Actually this kind of too much to ask I think.

But I want to remove all files matching the extension ".sh"(current folder only) which I can do with below command:

find . -maxdepth 1 -type f -name '*.sh' -exec rm {} +

But still I want to keep file "cron.sh" in the current folder unaffected.

How can I achieve this in single command line ?

marked as duplicate by muru command-line Oct 20 '16 at 12:40

This question has been asked before and already has an answer. If those answers do not fully address your question, please ask a new question.

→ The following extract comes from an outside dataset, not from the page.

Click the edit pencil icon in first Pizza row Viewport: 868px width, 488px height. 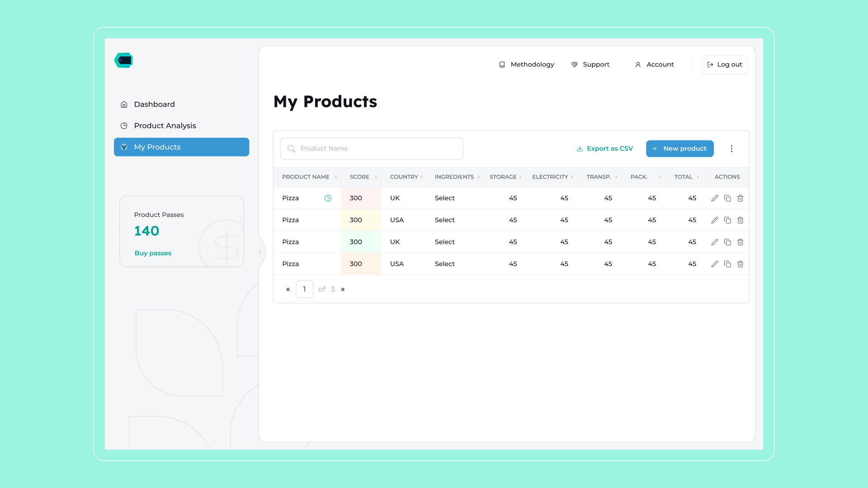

  • With extended globbing: rm -- !(cron).sh – steeldriver Oct 20 '16 at 12:41
  • @steeldriver damn! I was trying to figure that one out using rm !(cron.sh) and couldn't find a way for it to not delete non-sh files. Nice one! Please post it as an answer. – terdon Oct 20 '16 at 14:12
  • @terdon it is given in one of the answers in the dupe - I was in the process of writing it as an answer here when it got locked. – steeldriver Oct 20 '16 at 14:16
5

You can use -not:

find . -maxdepth 1 -type f -name '*.sh' -not -name cron.sh -delete

Also, GNU find has the -delete option which is simpler to use and than rm -rf.

Important: Always put -delete at the end. As explained in man find:

Warnings: Don't forget that the find command line is evaluated as an expression, so putting -delete first will make find try to delete everything below the starting points you specified.

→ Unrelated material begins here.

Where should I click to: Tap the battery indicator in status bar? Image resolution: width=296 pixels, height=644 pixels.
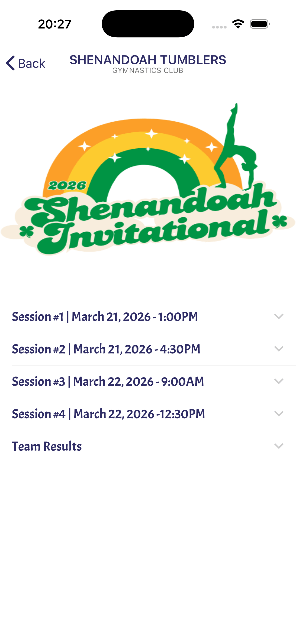[x=260, y=24]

Alternatively, you could use a shell loop (but don't, the find command above is far more efficient):

for f in *.sh; do [ "$f" = "cron.sh" ] || rm "$f"; done
  • Thank you, please keep both the answers. So I can use -name and -not -name in same line, any disadvantages with them ? – Vicky Dev Oct 20 '16 at 12:18
  • @VickyDev um, no. What kind of disadvantages? You can do very complicated things with find. You can string multiple conditions together (-not, -or, -and) and use \( and \) for more complex grouping. This is very simple and one line should be fine. – terdon Oct 20 '16 at 12:21
  • Maybe you could point out that find's command execution is "left to right" so when using -delete to make sure to put it at the end. People have suffered from this often enough. Oh, the terrible nightmares are haunting me to this day.... – Fiximan Oct 20 '16 at 12:21
  • I rarely the gnu one, but if you are going the gnu find way, can you add " +" after "-delete" to have it work on multiple files at once (with less forking)? or is it not possible with -delete? – Olivier Dulac Oct 20 '16 at 12:42
  • 1
    @OlivierDulac I just tested this by comparing the times of -delete, -exec rm {} \; and -exec rm {} + and the -delete was the fastest. I am assuming it calls unlink() directly and doesn't fork at all since it isn't calling any external commands. – terdon Oct 20 '16 at 14:07
1

An alternative, but slower way then the great find example by terdon is to use mv and rm commands chained with and operators.

mv cron.sh cron.sh.safe && rm *.sh && mv cron.sh.safe cron.sh

This will complain if you have any directories named something.sh, but will not delete them.